Читаем Лики русской святости полностью

Одновременно архимандрит Макарий отводил огромную роль и русскому языку, который становился средством приобщения малоразвитых народов к русской православной цивилизации. Вот что он писал по этому поводу митрополиту Филарету: «Одно из важнейших дел, составляющих службу миссии, есть обучение новокрещеных инородцев грамоте не только природных наречий их, но и славянской и русской, потому что они призваны участвовать в общественном богослужении нашей Церкви, совершаемом на славянском языке, и потому что, вошедши в общение с народом русским в единой вере, для лучшего познания сей спасительной веры они должны искать общения с ним в самом языке русском…»

§ **ИСХОДНЫЕ ДАННЫЕ**:
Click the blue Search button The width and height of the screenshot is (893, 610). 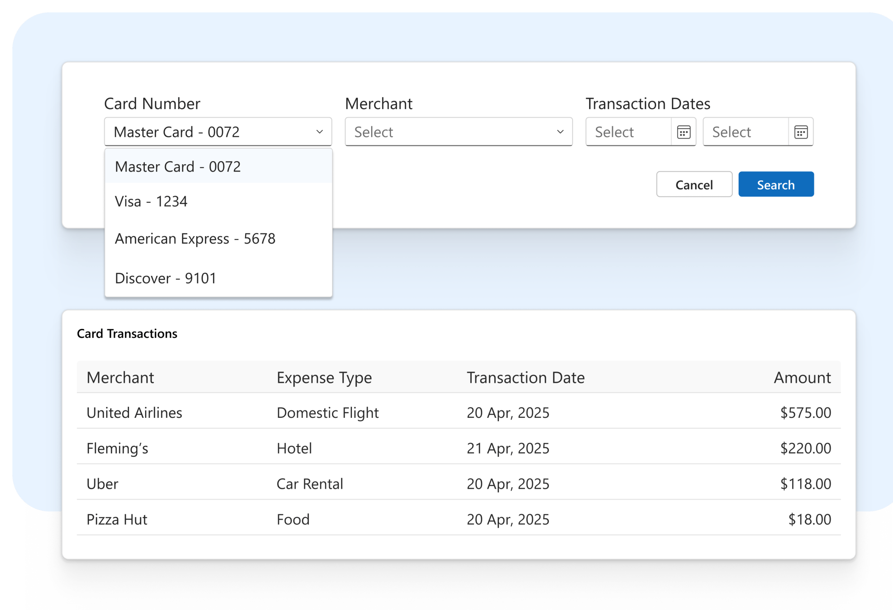pos(776,185)
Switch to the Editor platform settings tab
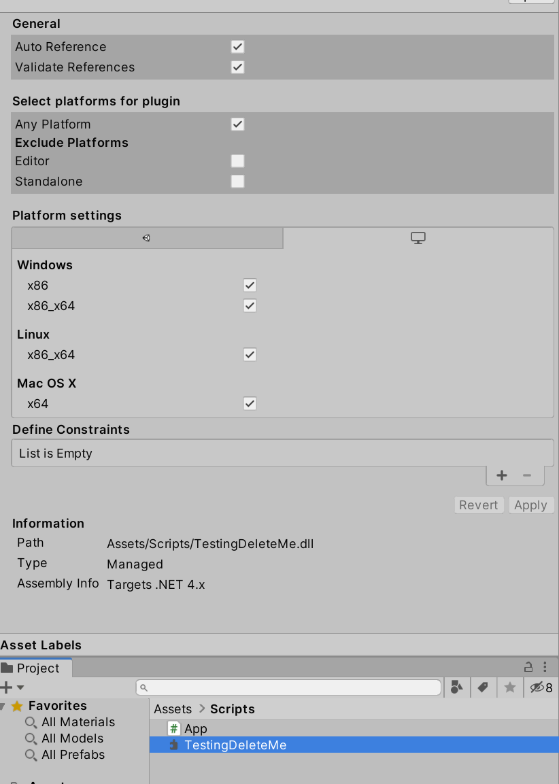 coord(146,238)
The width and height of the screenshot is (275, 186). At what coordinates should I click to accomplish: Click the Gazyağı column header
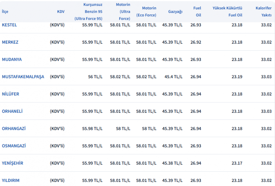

§ **ЧТО ТРЕБУЕТСЯ**: Продолжите фрагмент текста об архимандрите Макарии, начиная сразу после его последнего предложения.

§ **РЕЗУЛЬТАТ ВЫПОЛНЕНИЯ**:
Достойным продолжателем его равноапостольных и филологических трудов стал другой Макарий (Невский), разделивший с основателем миссии звание просветителя Алтая. Подчас в их биографиях затруднительно определить точно, где кончается лингвистическая деятельность одного Макария и начинаются деяния другого: кажется, будто биографы смешивают языковое творчество обоих в одно неразделимое целое. Став сотрудником алтайской миссии в 1855 году, через 20 лет Макарий (Невский) возглавил ее, а в 1884 году был назначен епископом Бийским. С 1912 по 1917 год он являлся митрополитом Московским. Современник и свидетель его алтайского служения писал: «…Макарий снискал среди населения Алтая такую любовь, что был у них не только пастырем-учителем, но и судьею совести. А его духовные стихи знали там и до сих пор знают наизусть почти все дети. Этот неутомимый труженик 28 лет обогревал ниву православного просвещения на Алтае своею поэтическою душою, исполненною чувством глубокого благожелания». Среди его трудов: установление транскрипции алтайской письменности, перевод на алтайский язык и опубликование многих богослужебных книг, издание алтайской азбуки с параллельными текстами на русском, обустройство на Алтае школьного образования. Переводы делались очень тщательно. Как пишет современный биограф святителя Макария, он «чтобы найти и ввести в употребление новый термин, нередко специально отправлялся на несколько недель или месяцев в глухие места Алтая и после многих бесед с местными жителями, убедившись, что для выражения того или иного христианского понятия подходит, а для алтайцев понятно то, а не другое слово или выражение, принимал его к употреблению».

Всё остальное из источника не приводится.